Freche Fragen an prominente Leute
«Es muss sich noch vieles ändern», findet Dölf Keller und klingt einen Moment resigniert, als er sagt: «Die meisten Projekte scheitern an den Finanzen. Und manchmal an den Leuten. Die Gesunden müssen mitmachen wollen, aber viele interessieren sich nicht wirklich für unsere Anliegen.» Dann klingt er wieder entschlossen: «Ich kämpfe weiter und versuche, an der Basis anzusetzen: bei Kindern und Jugendlichen. Sie sind offen und neugierig. Vielleicht ist da ein Perspektivenwechsel möglich.» Keller ist mit einer Kirche in der Region in Verhandlung und möchte in verschiedenen Schulen den Religionsunterricht besuchen, um über sein Leben und die Bedürfnisse von Menschen mit Beeinträchtigung zu berichten. Jeden zweiten Samstag im Monat von 18 bis 19 Uhr ist er auf Kanal K mit seiner Talkshow «Der flotte Zweier» zu hören. Die Sendung läuft seit etwa sieben Jahren, und er hat bereits so manchen Schweizer Promi interviewt. In der letzten Ausgabe gab ihm Kabarettist und Satiriker Simon Enzler die Ehre. Aber auch Maja Brunner, Pepe Lienhard, Toni Vescoli und Steff la Cheffe fühlte er auf den Zahn und scheut dabei keine unbequemen Fragen. «Brunner habe ich gefragt, ob Volksmusik Volksverdummung sei.
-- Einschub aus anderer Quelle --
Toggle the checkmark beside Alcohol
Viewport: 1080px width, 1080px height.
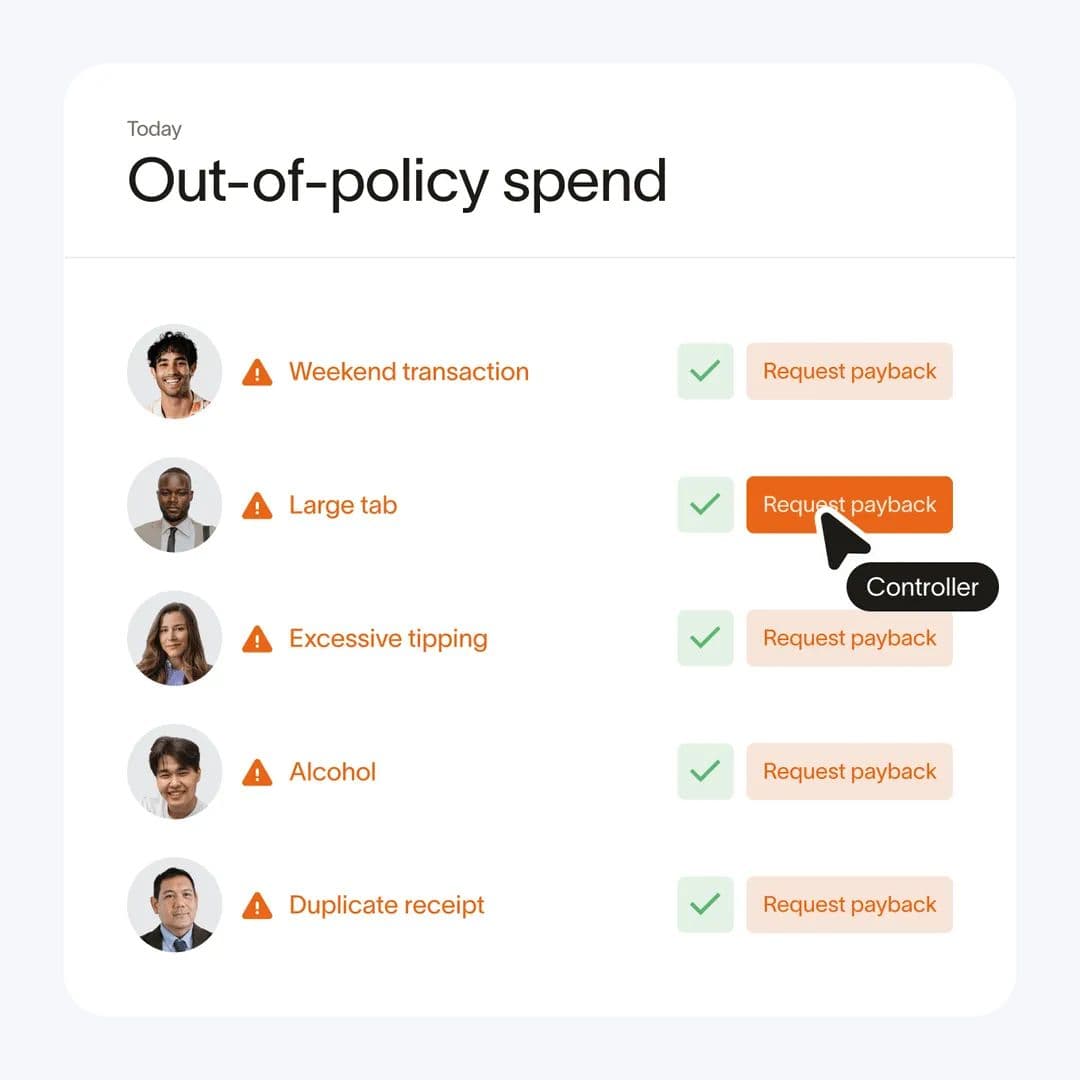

Und Enzler, was er pro Auftritt verdiene. Beide antworteten souverän und locker.» Sogar wenn er mit seiner Hartnäckigkeit und Unangepasstheit manchmal aneckt, bleibt Dölf Keller sich selbst treu. Schicksalsschläge hat er genug gemeistert, und verbiegen lassen will er sich bestimmt nicht.